**RECORD SET**
Segment Open
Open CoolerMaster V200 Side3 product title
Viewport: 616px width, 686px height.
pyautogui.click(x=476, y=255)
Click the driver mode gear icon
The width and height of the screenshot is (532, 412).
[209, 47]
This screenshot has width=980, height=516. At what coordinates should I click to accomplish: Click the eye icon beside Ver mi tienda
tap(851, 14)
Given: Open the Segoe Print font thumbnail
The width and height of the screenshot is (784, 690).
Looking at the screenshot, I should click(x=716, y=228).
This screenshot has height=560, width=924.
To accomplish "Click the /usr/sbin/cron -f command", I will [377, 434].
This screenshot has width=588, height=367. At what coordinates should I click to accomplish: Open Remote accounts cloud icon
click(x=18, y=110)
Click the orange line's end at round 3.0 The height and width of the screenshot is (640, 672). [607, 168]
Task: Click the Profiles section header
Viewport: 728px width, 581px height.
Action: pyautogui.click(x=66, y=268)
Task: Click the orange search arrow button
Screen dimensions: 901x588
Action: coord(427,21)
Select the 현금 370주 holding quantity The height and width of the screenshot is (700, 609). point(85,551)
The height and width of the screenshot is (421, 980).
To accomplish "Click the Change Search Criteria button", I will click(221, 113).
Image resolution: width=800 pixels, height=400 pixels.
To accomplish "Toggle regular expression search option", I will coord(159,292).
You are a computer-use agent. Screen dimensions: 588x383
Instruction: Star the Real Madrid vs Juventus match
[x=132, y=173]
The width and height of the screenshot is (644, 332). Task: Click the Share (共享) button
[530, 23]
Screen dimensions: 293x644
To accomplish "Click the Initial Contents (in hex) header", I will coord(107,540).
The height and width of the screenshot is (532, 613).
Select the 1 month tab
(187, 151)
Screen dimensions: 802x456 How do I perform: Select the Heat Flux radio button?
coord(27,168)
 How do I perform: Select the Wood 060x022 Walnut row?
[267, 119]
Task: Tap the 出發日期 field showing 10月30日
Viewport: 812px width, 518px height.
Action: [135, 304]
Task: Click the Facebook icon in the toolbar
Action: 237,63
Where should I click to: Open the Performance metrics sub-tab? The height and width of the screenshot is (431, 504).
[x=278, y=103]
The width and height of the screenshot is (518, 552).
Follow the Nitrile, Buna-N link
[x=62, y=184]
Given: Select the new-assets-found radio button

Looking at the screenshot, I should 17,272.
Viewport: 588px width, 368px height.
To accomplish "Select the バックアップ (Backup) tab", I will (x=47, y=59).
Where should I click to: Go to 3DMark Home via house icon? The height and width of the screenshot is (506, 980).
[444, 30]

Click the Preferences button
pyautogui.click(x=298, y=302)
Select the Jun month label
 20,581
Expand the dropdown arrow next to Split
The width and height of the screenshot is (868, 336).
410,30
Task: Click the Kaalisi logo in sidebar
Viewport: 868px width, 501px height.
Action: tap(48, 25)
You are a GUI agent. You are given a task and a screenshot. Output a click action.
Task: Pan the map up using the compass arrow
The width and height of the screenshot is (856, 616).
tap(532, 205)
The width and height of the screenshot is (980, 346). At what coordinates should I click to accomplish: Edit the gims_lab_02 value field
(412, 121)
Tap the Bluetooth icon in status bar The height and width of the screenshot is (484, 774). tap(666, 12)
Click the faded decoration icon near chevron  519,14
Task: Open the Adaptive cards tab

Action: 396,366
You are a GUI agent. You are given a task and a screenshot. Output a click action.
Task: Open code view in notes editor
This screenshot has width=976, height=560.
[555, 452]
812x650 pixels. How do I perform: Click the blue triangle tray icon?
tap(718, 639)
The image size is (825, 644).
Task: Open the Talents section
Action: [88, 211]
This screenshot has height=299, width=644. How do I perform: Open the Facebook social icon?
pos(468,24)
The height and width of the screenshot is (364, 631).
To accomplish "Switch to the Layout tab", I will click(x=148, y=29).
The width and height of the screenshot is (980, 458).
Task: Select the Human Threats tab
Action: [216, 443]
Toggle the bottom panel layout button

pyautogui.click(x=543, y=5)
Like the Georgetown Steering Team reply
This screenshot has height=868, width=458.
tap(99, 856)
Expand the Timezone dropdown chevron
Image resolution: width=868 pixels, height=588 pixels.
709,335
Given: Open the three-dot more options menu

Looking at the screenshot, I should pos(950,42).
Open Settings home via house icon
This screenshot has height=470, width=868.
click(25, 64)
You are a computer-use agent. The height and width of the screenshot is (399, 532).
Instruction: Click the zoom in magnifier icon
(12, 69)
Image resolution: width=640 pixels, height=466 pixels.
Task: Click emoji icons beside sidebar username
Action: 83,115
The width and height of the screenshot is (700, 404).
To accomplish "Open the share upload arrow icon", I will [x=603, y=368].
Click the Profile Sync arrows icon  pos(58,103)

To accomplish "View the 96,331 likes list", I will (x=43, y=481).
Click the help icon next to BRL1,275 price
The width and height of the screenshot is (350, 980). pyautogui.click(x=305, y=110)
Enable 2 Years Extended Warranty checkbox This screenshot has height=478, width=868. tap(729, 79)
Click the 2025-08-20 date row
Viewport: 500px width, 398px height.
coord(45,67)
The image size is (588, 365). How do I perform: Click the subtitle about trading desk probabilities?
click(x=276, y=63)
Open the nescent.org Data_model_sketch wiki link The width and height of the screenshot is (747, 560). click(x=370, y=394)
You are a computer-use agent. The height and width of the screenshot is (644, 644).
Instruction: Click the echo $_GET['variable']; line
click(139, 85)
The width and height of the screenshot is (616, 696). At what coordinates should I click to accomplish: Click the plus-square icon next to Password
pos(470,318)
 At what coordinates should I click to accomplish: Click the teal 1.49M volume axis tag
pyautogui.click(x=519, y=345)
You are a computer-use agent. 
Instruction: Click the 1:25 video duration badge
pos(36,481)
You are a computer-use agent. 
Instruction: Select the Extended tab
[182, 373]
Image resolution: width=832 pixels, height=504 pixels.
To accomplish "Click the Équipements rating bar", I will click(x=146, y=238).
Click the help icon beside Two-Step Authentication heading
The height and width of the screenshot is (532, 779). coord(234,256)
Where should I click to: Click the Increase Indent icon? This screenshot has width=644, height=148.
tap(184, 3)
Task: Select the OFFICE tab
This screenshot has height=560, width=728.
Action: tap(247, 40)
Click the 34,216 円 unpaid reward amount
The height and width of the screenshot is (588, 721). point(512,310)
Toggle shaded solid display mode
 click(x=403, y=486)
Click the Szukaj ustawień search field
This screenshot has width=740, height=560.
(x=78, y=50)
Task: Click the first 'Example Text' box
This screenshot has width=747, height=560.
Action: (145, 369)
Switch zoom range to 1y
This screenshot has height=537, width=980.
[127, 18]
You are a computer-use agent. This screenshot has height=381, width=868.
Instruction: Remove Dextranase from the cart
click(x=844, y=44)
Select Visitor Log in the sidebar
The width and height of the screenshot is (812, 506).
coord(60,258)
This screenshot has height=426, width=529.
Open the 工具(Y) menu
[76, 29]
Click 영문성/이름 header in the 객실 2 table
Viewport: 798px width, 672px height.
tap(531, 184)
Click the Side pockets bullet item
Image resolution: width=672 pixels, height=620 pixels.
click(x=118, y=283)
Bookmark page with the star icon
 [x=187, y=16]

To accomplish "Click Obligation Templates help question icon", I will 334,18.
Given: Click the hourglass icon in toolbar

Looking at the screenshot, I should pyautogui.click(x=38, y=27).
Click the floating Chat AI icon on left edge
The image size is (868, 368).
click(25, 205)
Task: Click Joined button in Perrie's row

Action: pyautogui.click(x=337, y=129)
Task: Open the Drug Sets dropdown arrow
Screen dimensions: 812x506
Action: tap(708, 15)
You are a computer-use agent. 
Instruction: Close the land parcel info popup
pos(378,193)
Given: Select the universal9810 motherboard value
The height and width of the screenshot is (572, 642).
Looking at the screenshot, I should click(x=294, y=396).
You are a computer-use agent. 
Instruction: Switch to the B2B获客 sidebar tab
Segment Closed
**EXERCISE DETAILS**
Give the exact lines, and only those, from the line containing "Follow the Nitrile, Buna-N link" through the line containing "The height and width of the screenshot is (364, 631)." in the entries above.

**TASK OUTPUT**
Follow the Nitrile, Buna-N link
[x=62, y=184]
Given: Select the new-assets-found radio button

Looking at the screenshot, I should 17,272.
Viewport: 588px width, 368px height.
To accomplish "Select the バックアップ (Backup) tab", I will (x=47, y=59).
Where should I click to: Go to 3DMark Home via house icon? The height and width of the screenshot is (506, 980).
[444, 30]

Click the Preferences button
pyautogui.click(x=298, y=302)
Select the Jun month label
 20,581
Expand the dropdown arrow next to Split
The width and height of the screenshot is (868, 336).
410,30
Task: Click the Kaalisi logo in sidebar
Viewport: 868px width, 501px height.
Action: tap(48, 25)
You are a GUI agent. You are given a task and a screenshot. Output a click action.
Task: Pan the map up using the compass arrow
The width and height of the screenshot is (856, 616).
tap(532, 205)
The width and height of the screenshot is (980, 346). At what coordinates should I click to accomplish: Edit the gims_lab_02 value field
(412, 121)
Tap the Bluetooth icon in status bar The height and width of the screenshot is (484, 774). tap(666, 12)
Click the faded decoration icon near chevron  519,14
Task: Open the Adaptive cards tab

Action: 396,366
You are a GUI agent. You are given a task and a screenshot. Output a click action.
Task: Open code view in notes editor
This screenshot has width=976, height=560.
[555, 452]
812x650 pixels. How do I perform: Click the blue triangle tray icon?
tap(718, 639)
The image size is (825, 644).
Task: Open the Talents section
Action: [88, 211]
This screenshot has height=299, width=644. How do I perform: Open the Facebook social icon?
pos(468,24)
The height and width of the screenshot is (364, 631).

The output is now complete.